[Rows showing where targets appear]

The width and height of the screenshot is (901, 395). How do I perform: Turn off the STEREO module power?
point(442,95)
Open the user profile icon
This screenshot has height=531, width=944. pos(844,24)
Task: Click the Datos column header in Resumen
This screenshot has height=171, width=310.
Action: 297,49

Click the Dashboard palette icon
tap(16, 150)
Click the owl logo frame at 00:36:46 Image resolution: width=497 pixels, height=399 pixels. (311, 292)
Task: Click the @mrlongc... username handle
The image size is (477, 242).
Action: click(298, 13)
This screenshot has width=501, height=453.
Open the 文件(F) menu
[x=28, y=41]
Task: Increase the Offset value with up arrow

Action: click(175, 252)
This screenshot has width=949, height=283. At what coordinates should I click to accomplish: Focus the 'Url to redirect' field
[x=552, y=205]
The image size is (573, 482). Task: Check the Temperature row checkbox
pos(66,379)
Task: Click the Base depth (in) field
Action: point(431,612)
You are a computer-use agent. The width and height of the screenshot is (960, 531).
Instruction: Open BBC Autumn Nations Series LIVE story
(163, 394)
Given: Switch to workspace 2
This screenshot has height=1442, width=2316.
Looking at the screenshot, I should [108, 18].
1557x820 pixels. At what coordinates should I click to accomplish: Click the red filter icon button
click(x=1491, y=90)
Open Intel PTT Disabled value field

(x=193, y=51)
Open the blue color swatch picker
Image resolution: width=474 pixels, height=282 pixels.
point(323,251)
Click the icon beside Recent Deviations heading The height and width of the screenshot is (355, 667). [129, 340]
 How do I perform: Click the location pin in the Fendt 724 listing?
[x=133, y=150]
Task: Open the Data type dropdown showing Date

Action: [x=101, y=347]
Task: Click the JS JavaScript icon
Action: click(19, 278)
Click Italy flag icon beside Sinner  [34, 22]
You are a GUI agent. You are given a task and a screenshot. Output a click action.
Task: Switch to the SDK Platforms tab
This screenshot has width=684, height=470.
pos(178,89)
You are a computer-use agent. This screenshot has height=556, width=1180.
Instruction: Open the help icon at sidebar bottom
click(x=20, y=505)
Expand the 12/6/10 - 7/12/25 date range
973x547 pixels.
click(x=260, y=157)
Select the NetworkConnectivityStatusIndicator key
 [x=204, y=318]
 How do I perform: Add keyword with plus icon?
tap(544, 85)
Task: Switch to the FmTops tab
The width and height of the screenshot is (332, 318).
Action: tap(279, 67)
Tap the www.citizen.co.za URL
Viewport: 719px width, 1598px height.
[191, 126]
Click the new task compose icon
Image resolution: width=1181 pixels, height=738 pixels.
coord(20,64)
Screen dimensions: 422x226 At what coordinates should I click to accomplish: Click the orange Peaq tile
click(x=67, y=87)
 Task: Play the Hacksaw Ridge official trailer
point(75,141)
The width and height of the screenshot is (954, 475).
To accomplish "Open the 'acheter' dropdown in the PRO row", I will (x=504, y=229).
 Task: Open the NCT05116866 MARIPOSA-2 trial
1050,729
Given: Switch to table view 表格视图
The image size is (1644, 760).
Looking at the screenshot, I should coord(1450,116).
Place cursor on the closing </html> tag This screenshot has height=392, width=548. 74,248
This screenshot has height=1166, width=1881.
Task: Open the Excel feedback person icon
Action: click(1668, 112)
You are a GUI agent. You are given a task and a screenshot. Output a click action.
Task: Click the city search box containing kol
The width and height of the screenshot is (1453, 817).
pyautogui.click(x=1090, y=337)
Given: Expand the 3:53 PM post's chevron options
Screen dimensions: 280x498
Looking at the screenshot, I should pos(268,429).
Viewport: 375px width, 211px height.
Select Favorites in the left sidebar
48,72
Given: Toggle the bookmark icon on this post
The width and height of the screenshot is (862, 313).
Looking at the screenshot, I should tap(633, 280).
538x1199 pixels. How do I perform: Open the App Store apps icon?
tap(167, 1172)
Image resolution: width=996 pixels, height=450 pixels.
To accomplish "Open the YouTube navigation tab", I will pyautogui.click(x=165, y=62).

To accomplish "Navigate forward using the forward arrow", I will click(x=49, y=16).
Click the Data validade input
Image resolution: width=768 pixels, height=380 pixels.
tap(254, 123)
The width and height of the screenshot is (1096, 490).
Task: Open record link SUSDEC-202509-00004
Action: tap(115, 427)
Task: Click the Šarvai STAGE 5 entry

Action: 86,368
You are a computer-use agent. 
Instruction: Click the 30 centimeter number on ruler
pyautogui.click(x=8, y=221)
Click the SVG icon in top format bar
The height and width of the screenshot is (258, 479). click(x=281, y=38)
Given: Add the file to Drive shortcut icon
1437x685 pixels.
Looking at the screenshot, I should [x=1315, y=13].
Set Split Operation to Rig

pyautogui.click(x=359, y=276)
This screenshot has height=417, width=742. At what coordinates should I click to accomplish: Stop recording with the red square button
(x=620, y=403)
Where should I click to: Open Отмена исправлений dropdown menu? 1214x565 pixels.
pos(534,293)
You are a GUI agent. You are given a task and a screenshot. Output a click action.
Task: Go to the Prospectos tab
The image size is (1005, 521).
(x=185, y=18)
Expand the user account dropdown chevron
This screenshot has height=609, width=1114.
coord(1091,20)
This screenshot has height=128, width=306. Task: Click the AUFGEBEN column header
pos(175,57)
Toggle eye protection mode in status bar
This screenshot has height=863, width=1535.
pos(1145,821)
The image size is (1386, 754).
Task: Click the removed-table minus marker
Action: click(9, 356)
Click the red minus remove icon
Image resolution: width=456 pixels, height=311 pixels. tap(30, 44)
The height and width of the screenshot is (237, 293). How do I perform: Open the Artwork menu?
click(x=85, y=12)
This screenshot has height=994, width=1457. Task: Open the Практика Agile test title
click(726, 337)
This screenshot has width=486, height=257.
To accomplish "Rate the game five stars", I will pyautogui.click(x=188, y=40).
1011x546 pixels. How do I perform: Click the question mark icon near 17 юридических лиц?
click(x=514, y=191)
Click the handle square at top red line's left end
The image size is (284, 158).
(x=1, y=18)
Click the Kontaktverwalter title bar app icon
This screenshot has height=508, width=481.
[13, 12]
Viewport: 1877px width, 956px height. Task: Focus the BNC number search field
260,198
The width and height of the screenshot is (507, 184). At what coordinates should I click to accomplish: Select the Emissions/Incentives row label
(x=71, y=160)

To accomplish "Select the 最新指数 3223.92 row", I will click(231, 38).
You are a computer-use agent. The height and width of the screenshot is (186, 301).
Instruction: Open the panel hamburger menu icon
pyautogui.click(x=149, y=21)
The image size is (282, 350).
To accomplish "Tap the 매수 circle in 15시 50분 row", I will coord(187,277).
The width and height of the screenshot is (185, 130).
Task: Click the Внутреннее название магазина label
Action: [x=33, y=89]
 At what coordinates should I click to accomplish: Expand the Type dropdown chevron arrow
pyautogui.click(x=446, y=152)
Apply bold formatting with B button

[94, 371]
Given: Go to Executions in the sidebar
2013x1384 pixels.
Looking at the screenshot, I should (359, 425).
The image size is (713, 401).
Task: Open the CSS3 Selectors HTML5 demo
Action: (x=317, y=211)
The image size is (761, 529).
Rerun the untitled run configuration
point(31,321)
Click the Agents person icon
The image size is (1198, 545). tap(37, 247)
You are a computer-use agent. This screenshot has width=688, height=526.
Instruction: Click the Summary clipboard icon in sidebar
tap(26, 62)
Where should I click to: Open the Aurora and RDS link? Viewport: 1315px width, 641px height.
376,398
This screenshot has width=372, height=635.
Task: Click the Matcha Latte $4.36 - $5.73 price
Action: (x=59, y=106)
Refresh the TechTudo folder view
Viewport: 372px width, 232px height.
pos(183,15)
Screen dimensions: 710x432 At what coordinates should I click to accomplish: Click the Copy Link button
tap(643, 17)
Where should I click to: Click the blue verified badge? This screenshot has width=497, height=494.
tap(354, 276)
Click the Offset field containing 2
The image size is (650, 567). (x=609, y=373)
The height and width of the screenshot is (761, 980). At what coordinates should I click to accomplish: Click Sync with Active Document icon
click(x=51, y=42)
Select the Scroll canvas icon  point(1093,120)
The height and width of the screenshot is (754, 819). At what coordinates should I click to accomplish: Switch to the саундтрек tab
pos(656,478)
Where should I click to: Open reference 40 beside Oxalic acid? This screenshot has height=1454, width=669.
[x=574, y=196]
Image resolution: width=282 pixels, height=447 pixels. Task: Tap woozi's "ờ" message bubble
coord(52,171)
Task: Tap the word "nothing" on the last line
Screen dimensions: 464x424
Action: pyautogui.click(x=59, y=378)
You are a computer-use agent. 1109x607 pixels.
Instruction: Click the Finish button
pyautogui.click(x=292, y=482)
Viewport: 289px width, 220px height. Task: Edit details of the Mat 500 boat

What needs to be done | Please copy out everything in the records above from the line containing "The width and height of the screenshot is (507, 184)." down to the line containing "pyautogui.click(x=149, y=21)", keeping each line exactly as it appears.

Expected answer |
The width and height of the screenshot is (507, 184). At what coordinates should I click to accomplish: Select the Emissions/Incentives row label
(x=71, y=160)

To accomplish "Select the 最新指数 3223.92 row", I will click(231, 38).
You are a computer-use agent. The height and width of the screenshot is (186, 301).
Instruction: Open the panel hamburger menu icon
pyautogui.click(x=149, y=21)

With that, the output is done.